Communication University of Zhejiang, Hangzhou xueyuan street No.998,Zhejiang province, 310018 hangzhou, China
Submission date: 2018-08-29
Final revision date: 2018-10-27
Acceptance date: 2018-11-07
Online publication date: 2019-05-29
Publication date: 2019-07-08
Pol. J. Environ. Stud. 2019;28(5):3877–3885
A novel method was proposed for identifying air quality in China. Causality analysis-based significance tests combined with different machine-learning algorithms were carried out to achieve an automated and accurate classification.
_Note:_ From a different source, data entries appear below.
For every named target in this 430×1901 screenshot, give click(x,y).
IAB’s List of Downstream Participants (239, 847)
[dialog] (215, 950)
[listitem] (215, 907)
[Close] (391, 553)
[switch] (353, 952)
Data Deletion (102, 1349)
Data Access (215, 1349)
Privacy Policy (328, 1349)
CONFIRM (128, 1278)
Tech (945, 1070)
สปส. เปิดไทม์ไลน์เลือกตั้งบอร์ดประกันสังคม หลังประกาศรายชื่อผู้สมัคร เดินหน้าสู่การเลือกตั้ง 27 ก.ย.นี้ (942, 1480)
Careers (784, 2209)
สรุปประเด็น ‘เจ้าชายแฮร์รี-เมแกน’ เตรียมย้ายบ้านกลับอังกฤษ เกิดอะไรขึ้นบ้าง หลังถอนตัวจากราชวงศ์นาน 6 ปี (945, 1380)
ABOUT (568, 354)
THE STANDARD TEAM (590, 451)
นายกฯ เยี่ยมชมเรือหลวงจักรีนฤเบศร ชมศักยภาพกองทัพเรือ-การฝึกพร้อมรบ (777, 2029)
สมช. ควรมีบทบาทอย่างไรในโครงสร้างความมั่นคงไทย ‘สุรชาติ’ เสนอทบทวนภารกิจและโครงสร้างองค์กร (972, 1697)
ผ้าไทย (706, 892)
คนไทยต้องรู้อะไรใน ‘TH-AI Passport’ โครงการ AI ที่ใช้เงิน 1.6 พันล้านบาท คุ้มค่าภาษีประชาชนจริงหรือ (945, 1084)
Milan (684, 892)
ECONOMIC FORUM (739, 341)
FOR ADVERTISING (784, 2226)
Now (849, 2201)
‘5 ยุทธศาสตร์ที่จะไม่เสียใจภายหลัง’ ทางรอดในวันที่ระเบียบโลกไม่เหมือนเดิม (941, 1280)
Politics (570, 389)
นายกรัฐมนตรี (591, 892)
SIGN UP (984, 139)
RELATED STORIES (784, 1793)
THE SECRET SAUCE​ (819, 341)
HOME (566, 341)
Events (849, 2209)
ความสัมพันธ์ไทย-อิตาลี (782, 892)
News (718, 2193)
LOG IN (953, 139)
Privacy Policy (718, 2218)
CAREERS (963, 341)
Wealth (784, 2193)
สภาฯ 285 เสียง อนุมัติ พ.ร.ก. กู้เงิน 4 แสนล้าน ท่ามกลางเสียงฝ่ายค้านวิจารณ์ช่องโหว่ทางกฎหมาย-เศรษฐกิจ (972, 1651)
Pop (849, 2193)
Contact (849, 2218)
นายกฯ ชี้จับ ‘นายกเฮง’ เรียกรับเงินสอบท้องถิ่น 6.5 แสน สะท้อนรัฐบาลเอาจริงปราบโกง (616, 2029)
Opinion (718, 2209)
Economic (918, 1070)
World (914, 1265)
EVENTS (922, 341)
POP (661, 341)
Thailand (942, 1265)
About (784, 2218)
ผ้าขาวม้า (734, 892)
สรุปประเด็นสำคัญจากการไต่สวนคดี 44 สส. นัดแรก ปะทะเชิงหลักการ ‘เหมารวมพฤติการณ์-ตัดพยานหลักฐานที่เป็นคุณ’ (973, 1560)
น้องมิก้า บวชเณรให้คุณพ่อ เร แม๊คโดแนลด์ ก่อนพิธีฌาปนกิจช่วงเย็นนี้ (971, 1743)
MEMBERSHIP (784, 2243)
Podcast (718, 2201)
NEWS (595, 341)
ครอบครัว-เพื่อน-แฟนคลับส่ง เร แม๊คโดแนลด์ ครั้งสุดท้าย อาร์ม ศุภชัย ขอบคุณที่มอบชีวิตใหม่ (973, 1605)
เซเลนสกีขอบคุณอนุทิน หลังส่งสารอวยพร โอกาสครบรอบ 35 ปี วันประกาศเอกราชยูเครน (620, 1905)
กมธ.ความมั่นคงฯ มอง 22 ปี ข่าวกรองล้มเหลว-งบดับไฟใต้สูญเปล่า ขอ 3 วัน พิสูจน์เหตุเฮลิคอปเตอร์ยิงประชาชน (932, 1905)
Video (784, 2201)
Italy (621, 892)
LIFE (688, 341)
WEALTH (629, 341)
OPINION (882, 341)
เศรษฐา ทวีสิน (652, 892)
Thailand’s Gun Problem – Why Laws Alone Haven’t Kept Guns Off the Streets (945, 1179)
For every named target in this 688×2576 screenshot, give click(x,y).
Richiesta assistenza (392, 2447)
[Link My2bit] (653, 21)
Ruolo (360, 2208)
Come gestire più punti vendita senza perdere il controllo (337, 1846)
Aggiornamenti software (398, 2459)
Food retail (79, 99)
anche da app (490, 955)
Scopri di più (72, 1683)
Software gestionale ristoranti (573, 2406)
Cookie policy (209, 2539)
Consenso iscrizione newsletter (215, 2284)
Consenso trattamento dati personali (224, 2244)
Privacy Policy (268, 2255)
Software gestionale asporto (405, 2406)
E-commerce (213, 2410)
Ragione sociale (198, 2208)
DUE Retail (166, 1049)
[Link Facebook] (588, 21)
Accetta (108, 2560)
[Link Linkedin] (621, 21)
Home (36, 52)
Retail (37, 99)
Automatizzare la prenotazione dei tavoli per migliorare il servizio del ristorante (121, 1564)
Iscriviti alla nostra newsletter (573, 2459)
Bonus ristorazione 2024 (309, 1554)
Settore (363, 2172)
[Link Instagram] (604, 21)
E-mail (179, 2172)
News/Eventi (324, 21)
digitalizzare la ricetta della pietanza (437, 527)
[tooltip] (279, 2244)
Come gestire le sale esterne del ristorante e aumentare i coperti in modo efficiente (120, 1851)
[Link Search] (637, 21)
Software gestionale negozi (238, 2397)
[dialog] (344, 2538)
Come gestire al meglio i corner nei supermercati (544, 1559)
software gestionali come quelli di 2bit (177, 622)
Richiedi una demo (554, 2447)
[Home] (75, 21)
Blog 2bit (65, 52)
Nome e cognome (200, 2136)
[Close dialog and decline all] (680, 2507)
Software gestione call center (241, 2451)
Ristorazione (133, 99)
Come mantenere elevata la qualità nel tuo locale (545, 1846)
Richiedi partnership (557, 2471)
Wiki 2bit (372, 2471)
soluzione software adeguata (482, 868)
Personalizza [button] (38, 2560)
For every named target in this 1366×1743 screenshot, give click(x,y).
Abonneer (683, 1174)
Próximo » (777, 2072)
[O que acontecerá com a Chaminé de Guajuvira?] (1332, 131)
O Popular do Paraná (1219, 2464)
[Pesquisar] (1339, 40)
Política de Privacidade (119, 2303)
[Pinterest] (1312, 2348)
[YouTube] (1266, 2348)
To this end, the most developed 100 cities in China were selected as study areas. We analyzed meteorological factors such as temperature, humidity, precipitation, wind speed, air pressure, sunshine duration, evaporation and grand surface temperature, and the individual industrial pollutants of NO2, SO2, CO and O3 by means of time series from a large amount of air monitoring data, and focused on the causality influence of the accumulative process of each pollution ingredient on PM2.5. In order to better clarify the formation of haze, joint regression models were established to quantify the influence degree of different factors on the cause of PM2.5. Different classification models, including KNN, SVM, ensemble and decision tree were trained and tested to predict air quality. An accuracy of 90.2% with the ensemble (boosted trees) classifier was obtained in this study. Results of feature selection and classification both indicated that NO2 took an important role in the contribution of PM2.5 concentrations during 2015-2017 in China.